Fiquei contente de ver que você, de uma geração depois da minha, já sabe que deve esperar as coisas de você mesma, porque esperá-las dos outros, muitas vezes é fórmula certa para a decepção.
Pra dizer a verdade, quando casei, me sentia exatamente dessa forma que você falou, cheia de amor e sem esperar nada. Não tinha elaborado nada na minha mente! Mas, acho que sofremos, o tempo todo, pressões da sociedade para que nos comportemos de determinada maneira. Se formos mais fracos, sofreremos mais. Se mais fortes, sofreremos menos. A impressão que você me dá é a de que é bem forte, cabeça feita mesmo. Parabéns!

*MATERIAL*:
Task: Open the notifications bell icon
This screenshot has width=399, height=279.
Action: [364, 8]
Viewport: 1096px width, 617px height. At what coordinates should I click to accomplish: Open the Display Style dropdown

*O QUE FAZER*:
Traduza para o inglês esta frase do texto de leitura: "A impressão que você me dá é a de que é bem forte, cabeça feita mesmo."

*RESULTADO*:
The impression you give me is that you are very strong, truly level-headed.